Doorgaan naar inhoud

Doorgaan naar inhoudsopgave

Activiteiten die buiten het lesrooster vallen

Activiteiten die buiten het lesrooster vallen

Activiteiten die buiten het lesrooster vallen

Jehovah’s Getuigen geloven dat het leven meer te bieden moet hebben dan louter studeren en werken. Tijdens de schooluren voorzien bijvoorbeeld gymnastiek- en handvaardigheidslessen in de noodzakelijke afwisseling en ontspanning. Toch is het u misschien wel opgevallen dat de meeste jeugdige Getuigen niet meedoen aan door de school georganiseerde activiteiten die buiten het lesrooster vallen. Een korte verklaring kan u helpen onze kijk op deze kwestie te begrijpen.

Gezinnen van Getuigen hebben al een heel programma van activiteiten waarbij hun aanbidding centraal staat. En ouders worden aangemoedigd in dit op het gezin georiënteerde programma de vrijetijdsbesteding op te nemen. Doordat de ouders de vrijetijdsbesteding en ontspanning van hun kinderen organiseren en erop toezien, en er vaak samen met hen aan meedoen, is het nodige toezicht verzekerd.

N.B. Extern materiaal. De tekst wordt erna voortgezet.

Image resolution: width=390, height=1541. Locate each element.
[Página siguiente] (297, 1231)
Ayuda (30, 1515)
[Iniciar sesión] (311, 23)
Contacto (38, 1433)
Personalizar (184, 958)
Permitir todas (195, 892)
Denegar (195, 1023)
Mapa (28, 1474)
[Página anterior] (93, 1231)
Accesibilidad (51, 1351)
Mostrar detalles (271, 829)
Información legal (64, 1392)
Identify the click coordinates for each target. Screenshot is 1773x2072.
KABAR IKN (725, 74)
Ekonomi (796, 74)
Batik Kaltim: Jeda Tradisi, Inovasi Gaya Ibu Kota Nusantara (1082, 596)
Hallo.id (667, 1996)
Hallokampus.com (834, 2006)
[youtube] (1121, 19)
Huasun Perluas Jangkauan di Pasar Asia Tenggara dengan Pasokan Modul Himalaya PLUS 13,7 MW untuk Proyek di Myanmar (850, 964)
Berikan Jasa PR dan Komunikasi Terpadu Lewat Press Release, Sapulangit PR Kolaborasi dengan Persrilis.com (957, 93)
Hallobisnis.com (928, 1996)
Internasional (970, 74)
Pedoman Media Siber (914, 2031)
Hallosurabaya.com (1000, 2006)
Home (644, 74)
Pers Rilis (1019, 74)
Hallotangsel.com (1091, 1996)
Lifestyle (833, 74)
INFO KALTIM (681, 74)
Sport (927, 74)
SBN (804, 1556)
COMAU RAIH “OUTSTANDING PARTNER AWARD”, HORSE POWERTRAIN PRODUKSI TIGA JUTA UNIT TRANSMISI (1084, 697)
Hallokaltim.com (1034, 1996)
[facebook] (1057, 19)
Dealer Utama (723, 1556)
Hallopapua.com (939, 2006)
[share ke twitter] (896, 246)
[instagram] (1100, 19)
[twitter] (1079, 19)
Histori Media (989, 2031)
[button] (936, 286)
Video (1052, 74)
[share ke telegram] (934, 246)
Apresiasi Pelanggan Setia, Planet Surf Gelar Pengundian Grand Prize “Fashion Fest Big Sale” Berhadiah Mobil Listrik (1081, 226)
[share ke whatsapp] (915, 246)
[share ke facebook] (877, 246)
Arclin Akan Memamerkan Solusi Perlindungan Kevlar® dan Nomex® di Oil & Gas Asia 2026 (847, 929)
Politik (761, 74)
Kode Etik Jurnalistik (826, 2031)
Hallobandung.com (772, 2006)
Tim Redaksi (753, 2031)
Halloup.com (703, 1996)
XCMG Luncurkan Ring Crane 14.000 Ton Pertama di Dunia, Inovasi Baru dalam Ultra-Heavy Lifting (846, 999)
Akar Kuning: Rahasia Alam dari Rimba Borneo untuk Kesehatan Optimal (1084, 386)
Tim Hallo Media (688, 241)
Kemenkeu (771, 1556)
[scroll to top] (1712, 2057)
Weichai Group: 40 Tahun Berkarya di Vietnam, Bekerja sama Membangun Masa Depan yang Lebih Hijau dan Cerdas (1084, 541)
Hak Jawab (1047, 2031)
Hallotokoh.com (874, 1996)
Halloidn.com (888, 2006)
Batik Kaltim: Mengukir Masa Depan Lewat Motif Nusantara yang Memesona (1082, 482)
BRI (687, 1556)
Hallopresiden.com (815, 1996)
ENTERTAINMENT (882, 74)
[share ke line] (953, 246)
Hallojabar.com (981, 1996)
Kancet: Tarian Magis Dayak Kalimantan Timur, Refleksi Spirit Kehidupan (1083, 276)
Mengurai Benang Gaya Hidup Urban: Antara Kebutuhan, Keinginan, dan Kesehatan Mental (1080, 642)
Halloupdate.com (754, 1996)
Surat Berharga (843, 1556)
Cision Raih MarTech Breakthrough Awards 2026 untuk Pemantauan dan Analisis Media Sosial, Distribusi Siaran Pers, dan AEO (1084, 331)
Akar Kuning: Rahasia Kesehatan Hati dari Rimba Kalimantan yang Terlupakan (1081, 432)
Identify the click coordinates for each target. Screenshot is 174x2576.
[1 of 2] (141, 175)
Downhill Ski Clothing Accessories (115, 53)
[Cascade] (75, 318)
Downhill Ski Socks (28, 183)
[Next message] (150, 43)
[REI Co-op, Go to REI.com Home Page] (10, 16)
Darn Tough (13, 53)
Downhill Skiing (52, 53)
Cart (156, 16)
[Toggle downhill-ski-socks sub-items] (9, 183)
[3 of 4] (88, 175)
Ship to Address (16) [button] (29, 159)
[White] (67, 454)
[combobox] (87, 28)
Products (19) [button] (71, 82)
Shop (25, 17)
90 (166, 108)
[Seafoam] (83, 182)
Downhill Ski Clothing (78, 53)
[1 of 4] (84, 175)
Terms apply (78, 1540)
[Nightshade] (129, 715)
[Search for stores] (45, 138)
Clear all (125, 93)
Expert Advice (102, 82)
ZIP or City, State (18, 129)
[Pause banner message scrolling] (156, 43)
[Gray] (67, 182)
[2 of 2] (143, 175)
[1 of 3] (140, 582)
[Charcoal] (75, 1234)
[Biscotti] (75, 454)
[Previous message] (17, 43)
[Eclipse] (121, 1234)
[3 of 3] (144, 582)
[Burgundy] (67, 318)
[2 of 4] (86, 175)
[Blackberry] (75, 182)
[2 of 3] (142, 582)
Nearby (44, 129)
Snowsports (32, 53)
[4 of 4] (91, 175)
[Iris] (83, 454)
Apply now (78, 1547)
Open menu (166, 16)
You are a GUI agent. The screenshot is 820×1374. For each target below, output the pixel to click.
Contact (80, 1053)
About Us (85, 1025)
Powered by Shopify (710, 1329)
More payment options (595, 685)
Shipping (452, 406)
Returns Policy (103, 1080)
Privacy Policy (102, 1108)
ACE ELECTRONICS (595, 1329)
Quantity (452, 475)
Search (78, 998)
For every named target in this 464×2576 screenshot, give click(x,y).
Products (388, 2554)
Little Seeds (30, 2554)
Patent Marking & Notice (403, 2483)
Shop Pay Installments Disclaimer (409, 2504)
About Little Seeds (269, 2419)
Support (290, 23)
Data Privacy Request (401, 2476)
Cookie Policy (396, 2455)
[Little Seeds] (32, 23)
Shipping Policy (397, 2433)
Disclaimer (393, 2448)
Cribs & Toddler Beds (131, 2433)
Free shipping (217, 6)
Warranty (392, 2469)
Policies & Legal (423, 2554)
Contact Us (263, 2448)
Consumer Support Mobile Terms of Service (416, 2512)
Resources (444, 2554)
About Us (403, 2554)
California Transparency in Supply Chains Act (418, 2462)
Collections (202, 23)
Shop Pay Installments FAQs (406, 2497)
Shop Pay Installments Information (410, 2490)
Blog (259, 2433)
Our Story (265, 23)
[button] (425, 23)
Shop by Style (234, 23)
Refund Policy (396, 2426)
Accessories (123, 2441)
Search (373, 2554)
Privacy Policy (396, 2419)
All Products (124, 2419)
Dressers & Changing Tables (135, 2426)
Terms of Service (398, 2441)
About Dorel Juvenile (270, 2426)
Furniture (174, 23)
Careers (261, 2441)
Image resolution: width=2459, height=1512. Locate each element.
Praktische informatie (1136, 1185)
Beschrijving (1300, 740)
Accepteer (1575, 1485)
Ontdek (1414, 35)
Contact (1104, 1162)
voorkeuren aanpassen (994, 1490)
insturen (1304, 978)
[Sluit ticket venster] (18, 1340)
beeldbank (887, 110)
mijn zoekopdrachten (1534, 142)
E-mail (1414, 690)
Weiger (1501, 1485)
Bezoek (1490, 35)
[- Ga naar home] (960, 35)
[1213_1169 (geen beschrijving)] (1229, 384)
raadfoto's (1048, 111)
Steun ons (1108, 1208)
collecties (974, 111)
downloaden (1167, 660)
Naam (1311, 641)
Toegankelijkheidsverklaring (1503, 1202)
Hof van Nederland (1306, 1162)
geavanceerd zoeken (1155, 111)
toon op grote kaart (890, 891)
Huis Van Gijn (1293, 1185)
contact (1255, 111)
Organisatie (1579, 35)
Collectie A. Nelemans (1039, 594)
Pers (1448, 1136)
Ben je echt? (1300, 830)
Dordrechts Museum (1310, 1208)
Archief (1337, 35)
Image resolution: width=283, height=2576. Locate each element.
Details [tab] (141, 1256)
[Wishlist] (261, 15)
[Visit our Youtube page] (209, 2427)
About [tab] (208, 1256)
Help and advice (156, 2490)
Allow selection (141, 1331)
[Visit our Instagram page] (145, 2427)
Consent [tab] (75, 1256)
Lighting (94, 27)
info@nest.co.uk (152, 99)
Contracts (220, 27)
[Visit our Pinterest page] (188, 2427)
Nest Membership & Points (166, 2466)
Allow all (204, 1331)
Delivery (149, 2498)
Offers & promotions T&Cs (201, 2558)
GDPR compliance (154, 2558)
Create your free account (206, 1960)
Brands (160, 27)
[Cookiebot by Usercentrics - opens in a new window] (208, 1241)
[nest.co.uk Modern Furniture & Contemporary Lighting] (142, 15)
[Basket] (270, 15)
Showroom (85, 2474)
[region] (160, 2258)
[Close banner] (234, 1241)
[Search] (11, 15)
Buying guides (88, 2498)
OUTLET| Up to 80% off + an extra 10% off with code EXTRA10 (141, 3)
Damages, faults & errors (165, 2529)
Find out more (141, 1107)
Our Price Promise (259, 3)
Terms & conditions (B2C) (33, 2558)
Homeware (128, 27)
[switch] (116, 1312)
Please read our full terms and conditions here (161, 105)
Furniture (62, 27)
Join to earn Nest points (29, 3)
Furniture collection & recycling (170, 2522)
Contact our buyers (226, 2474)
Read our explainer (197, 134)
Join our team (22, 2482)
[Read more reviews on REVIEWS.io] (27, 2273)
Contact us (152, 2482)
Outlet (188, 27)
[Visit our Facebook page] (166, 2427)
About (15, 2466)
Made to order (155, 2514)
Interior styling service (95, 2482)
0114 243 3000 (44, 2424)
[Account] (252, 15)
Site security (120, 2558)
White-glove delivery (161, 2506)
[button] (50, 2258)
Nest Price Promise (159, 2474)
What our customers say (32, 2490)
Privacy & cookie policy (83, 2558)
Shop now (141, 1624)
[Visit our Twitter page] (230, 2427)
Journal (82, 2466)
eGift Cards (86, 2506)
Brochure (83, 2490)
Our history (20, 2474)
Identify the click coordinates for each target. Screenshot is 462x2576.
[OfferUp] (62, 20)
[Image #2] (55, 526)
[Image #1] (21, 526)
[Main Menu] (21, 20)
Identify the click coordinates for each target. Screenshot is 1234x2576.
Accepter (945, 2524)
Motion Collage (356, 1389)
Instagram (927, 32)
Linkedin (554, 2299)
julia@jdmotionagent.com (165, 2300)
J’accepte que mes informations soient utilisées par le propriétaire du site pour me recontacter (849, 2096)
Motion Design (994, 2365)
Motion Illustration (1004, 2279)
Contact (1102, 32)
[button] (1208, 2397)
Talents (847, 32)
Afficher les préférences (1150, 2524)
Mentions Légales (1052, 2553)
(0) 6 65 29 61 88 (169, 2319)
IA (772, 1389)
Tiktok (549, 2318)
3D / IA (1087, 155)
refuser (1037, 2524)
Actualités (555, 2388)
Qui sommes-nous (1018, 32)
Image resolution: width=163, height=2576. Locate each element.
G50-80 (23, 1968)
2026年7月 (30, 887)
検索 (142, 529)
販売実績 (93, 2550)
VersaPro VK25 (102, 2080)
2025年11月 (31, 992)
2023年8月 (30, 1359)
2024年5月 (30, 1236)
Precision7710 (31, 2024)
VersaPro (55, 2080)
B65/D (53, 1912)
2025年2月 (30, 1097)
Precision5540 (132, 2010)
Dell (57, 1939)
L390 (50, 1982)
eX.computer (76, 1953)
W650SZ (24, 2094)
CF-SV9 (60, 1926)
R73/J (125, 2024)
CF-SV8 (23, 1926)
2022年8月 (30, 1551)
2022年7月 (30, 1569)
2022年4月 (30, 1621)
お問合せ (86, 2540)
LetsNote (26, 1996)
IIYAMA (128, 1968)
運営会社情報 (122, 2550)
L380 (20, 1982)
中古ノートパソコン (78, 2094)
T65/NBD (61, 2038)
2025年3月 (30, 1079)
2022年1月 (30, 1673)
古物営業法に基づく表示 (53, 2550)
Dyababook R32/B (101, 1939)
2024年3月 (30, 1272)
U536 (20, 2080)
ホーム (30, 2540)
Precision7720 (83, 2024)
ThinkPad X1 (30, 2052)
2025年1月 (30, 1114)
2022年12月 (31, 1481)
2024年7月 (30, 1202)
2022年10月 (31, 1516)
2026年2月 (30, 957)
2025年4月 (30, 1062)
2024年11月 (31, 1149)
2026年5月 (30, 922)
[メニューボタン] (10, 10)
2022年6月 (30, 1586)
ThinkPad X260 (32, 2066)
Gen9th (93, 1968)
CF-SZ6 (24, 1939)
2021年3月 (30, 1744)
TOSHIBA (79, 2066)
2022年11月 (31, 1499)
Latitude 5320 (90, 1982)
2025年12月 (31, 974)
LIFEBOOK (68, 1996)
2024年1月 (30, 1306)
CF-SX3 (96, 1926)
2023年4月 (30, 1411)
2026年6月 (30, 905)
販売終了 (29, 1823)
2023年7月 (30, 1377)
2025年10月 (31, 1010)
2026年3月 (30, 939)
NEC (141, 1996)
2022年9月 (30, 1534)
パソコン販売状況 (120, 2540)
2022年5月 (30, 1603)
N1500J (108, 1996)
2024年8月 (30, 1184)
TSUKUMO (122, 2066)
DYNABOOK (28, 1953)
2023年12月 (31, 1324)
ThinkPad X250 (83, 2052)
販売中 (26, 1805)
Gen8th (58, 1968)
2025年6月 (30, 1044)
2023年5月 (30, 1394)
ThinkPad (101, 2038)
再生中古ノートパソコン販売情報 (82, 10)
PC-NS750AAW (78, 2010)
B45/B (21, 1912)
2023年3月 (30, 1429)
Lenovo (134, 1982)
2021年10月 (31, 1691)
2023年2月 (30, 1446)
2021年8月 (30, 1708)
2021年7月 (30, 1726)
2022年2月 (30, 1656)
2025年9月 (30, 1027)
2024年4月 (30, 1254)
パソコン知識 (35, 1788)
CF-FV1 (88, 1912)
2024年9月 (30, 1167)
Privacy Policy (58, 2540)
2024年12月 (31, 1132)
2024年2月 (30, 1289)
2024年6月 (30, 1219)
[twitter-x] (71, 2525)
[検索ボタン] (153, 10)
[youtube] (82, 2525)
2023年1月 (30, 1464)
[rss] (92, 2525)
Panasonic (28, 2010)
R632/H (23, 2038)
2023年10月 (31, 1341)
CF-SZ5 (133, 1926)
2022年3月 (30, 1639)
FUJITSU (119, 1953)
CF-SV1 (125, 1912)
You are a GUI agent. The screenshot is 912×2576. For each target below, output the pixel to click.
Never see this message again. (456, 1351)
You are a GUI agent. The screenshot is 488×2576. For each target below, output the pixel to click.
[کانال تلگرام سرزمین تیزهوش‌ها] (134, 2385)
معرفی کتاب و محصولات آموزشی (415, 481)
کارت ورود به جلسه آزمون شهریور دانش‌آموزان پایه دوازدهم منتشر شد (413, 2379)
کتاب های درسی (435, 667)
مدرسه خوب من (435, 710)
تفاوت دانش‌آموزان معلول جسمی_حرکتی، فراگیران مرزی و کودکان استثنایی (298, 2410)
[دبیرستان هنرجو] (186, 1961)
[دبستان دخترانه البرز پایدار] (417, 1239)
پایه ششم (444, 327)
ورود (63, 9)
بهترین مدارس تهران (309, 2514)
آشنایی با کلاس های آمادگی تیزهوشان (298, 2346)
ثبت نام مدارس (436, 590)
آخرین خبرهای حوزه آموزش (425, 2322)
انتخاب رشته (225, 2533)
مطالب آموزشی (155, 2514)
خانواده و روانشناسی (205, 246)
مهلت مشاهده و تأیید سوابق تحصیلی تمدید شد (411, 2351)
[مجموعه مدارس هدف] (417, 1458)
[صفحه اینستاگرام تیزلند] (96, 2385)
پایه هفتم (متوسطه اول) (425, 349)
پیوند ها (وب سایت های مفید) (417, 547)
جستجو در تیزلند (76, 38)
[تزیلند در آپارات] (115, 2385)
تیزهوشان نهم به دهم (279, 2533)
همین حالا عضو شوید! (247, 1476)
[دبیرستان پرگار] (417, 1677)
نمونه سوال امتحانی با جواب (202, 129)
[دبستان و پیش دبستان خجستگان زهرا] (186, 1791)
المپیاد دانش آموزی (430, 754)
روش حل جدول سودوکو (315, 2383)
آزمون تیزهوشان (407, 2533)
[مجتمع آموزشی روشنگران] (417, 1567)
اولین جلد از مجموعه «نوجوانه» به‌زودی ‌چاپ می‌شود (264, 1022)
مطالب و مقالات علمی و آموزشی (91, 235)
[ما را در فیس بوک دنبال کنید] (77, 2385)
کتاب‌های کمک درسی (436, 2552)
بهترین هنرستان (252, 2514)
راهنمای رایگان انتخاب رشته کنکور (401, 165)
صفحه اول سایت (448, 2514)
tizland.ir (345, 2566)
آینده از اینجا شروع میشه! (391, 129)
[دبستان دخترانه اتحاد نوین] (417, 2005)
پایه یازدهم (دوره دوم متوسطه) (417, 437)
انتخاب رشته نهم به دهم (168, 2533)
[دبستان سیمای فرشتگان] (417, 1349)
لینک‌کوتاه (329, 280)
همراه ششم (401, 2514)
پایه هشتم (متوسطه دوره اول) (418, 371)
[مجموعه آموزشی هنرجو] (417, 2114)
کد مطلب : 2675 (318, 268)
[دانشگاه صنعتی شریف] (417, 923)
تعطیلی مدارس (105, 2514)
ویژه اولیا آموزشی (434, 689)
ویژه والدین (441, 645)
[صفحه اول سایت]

Af en toe zullen enkele gezinnen van Getuigen bij elkaar komen om in hun vrije tijd iets gezamenlijk te ondernemen. Zij reizen ook verscheidene malen per jaar naar grotere bijeenkomsten die kringvergaderingen en districtscongressen worden genoemd. Tijdens deze reizen doet zich soms de gelegenheid voor om museums, historische plekjes en andere plaatsen van cultureel belang te bezoeken. Op deze bijeenkomsten genieten jonge Getuigen van omgang met vele jongeren uit andere delen van het land die hetzelfde levensdoel hebben als zij, namelijk hun God, Jehovah, te dienen.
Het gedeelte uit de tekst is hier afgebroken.